Un lavoro lacerante, tormentato, di estrema angoscia e solitudine. Parliamo di “Sarabanda”, dramma di Ingmar Bergman tradotto da Renato Zatti, che Roberto Andò ha tratto dall’omonimo film che Ingmar Bergman realizzò nel 2003, in scena fino a domenica 9 marzo, alla Sala Verga di Catania, per la stagione di prosa 2924/2025 dello “Stabile” etneo. L’atto unico, della durata di circa 95 minuti, possente e con un cast di alto livello interpretativo, è prodotto dal Teatro di Napoli – Teatro Nazionale con il Teatro Nazionale di Genova e il Teatro Biondo di Palermo. E’ uno spettacolo che inquieta, che – a tratti – turba, opprime, ma che soprattutto coinvolge perchè ti trovi catapultato in una situazione familiare ormai compromessa dagli anni, in una ossessione e in una profonda solitudine, in una convinta volontà di non cambiare che tiene stretti i quattro protagonisti della vicenda.
L’ultima opera dell’autore svedese, una sorta di oscuro laboratorio aperto della drammaturgia bergmaniana, predilige esprimersi più con gesti e silenzi che con le parole e l’edizione, diretta con grande efficacia da Roberto Andò, propone al pubblico un andamento lento e severo, come una sarabanda, con i quattro protagonisti sul palco che raccontano il loro vissuto, i loro sentimenti, i dolori e le angosce. Il testo/testamento di Bergman, dopo trent’anni, non fa altro che riavvicinare i protagonisti di “Scene da un matrimonio”, risalente al 1973, ora invecchiati, con figli, nipoti e segreti ed a fare da leitmotiv alla vicenda è la Sarabanda, terzo movimento della Suite in Si minore n. 2 di Johan Sebastian Bach che dà il titolo alla pièce.
La vicenda vede Marianne che torna a far visita all’ex marito Johan nella casa – incastonata nella foresta svedese – in cui volontariamente si è isolato da anni e nelle cui vicinanze, da pochi mesi, vive il figlio Henrik, uomo fallito come musicista, come padre e come insegnante, con la propria figlia Karin, entrambi violoncellisti ed ossessionati dal ricordo della prematuramente scomparsa moglie e madre. La pièce racconta dei rapporti conflittuali tra padre, figlio e nipote che subiscono ulteriori sussulti dopo l’arrivo di Marianne e che destabilizzano del tutto i loro precari equilibri familiari.

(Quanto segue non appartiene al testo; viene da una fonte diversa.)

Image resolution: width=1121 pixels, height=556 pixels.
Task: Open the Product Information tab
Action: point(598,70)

Quello che più colpisce ed impressiona il pubblico che assiste in sala a “Sarabanda” è quella nera oppressione, quella profonda incomunicabilità e quella solitudine esistenziale profonda che pare dai quattro personaggi in scena diffondersi sull’intera umanità, anche quella lontana dai gelidi paesi nordici.
In dieci sequenze e per novantacinque sofferti minuti, si svolge l’inferno dei quattro protagonisti che s’incontrano a due a due, con dei duri faccia a faccia ravvicinati che non fanno altro che allontanarli tra di loro e ad accentuare una tensione sempre più esplosiva sino all’urlo finale di Johan prima e poi delle quattro anime nude, azzannate da un dolore, da un tormento e da una angoscia che non può trovare pace e soluzione di sorta. E proprio qui si conclude “Sarabanda” e si chiude il sipario su quei volti di assoluta sofferenza ed il pubblico si lascia andare in meritati e reiterati applausi per la rappresentazione e per gli interpreti.

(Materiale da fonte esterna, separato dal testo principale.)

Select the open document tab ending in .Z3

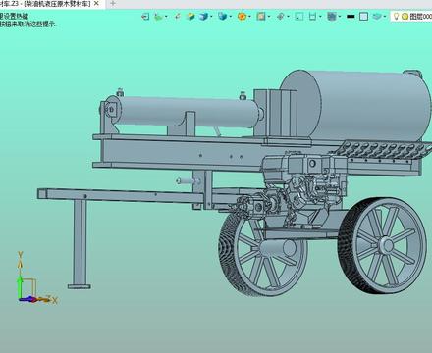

La scena, fredda e gelida, è popolata da pochi e funzionali oggetti (un tavolo, una poltrona, un letto, un leggio, gli arredi di una Chiesa) che rivelano i vari ambienti ed è curata da Gianni Carluccio che si occupa anche delle luci che creano ambienti distanti tra loro, ma che si vedono in contemporanea o che creano le dissolvenze dando in definitiva vivacità ad un dramma angoscioso. Intonati a tutto l’inferno che si racconta anche i costumi di Daniela Cernigliaro, le musiche di Pasquale Scialò ed il suono di Hubert Westkemper. E la mano registica di Roberto Andò, a metà tra teatro e cinema, realizza apertura e chiusura di imponenti pannelli, ad inquadrare, volta per volta, due soltanto dei quattro personaggi coinvolti nella “Sarabanda”, nella danza per coppie del titolo, con i protagonisti che si affrontano, disperati e si rifugiano nelle rispettive recriminazioni, negli sfoghi acidi o isterici, nelle confessioni reciproche.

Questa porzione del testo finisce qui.